- Pixel coordinate grounding data -
_ _ _ _ _
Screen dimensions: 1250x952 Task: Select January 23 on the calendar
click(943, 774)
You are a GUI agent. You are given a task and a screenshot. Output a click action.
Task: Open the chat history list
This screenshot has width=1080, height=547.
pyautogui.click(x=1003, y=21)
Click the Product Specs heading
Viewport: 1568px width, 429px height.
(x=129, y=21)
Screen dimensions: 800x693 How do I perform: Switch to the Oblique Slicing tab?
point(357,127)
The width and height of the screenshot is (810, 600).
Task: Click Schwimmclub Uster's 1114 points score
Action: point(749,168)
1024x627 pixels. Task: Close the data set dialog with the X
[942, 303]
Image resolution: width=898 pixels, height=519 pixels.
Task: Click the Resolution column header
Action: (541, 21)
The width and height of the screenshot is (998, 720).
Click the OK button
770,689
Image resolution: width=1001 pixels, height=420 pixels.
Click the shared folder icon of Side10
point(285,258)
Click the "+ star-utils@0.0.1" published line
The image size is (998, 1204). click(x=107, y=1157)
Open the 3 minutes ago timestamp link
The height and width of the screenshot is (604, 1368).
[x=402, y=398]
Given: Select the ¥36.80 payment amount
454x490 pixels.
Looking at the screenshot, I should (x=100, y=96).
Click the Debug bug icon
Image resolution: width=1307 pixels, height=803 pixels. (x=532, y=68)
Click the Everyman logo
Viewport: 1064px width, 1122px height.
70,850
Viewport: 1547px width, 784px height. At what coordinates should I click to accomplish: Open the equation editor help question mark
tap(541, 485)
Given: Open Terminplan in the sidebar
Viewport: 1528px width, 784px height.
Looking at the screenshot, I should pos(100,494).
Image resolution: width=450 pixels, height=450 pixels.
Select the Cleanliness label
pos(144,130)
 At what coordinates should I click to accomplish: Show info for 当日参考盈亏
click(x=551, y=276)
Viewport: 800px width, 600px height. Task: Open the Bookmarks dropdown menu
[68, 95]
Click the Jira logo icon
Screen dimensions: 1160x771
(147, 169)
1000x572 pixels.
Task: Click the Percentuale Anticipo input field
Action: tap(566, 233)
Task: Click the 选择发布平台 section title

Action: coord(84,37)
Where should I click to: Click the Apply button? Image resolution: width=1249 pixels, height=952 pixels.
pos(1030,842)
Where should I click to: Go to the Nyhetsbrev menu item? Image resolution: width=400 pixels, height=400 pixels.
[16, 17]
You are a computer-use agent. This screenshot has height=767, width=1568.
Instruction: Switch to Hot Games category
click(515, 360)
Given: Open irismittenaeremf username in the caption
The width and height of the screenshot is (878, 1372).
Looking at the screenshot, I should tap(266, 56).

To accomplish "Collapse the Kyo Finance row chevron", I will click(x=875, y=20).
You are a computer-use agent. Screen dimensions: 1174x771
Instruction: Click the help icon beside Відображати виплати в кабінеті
_ _ _ _ _
Set out the entries once more, word for word.

- Reply to the exercise -
Screen dimensions: 1250x952 Task: Select January 23 on the calendar
click(943, 774)
You are a GUI agent. You are given a task and a screenshot. Output a click action.
Task: Open the chat history list
This screenshot has width=1080, height=547.
pyautogui.click(x=1003, y=21)
Click the Product Specs heading
Viewport: 1568px width, 429px height.
(x=129, y=21)
Screen dimensions: 800x693 How do I perform: Switch to the Oblique Slicing tab?
point(357,127)
The width and height of the screenshot is (810, 600).
Task: Click Schwimmclub Uster's 1114 points score
Action: point(749,168)
1024x627 pixels. Task: Close the data set dialog with the X
[942, 303]
Image resolution: width=898 pixels, height=519 pixels.
Task: Click the Resolution column header
Action: (541, 21)
The width and height of the screenshot is (998, 720).
Click the OK button
770,689
Image resolution: width=1001 pixels, height=420 pixels.
Click the shared folder icon of Side10
point(285,258)
Click the "+ star-utils@0.0.1" published line
The image size is (998, 1204). click(x=107, y=1157)
Open the 3 minutes ago timestamp link
The height and width of the screenshot is (604, 1368).
[x=402, y=398]
Given: Select the ¥36.80 payment amount
454x490 pixels.
Looking at the screenshot, I should (x=100, y=96).
Click the Debug bug icon
Image resolution: width=1307 pixels, height=803 pixels. (x=532, y=68)
Click the Everyman logo
Viewport: 1064px width, 1122px height.
70,850
Viewport: 1547px width, 784px height. At what coordinates should I click to accomplish: Open the equation editor help question mark
tap(541, 485)
Given: Open Terminplan in the sidebar
Viewport: 1528px width, 784px height.
Looking at the screenshot, I should pos(100,494).
Image resolution: width=450 pixels, height=450 pixels.
Select the Cleanliness label
pos(144,130)
 At what coordinates should I click to accomplish: Show info for 当日参考盈亏
click(x=551, y=276)
Viewport: 800px width, 600px height. Task: Open the Bookmarks dropdown menu
[68, 95]
Click the Jira logo icon
Screen dimensions: 1160x771
(147, 169)
1000x572 pixels.
Task: Click the Percentuale Anticipo input field
Action: tap(566, 233)
Task: Click the 选择发布平台 section title

Action: coord(84,37)
Where should I click to: Click the Apply button? Image resolution: width=1249 pixels, height=952 pixels.
pos(1030,842)
Where should I click to: Go to the Nyhetsbrev menu item? Image resolution: width=400 pixels, height=400 pixels.
[16, 17]
You are a computer-use agent. This screenshot has height=767, width=1568.
Instruction: Switch to Hot Games category
click(515, 360)
Given: Open irismittenaeremf username in the caption
The width and height of the screenshot is (878, 1372).
Looking at the screenshot, I should tap(266, 56).

To accomplish "Collapse the Kyo Finance row chevron", I will click(x=875, y=20).
You are a computer-use agent. Screen dimensions: 1174x771
Instruction: Click the help icon beside Відображати виплати в кабінеті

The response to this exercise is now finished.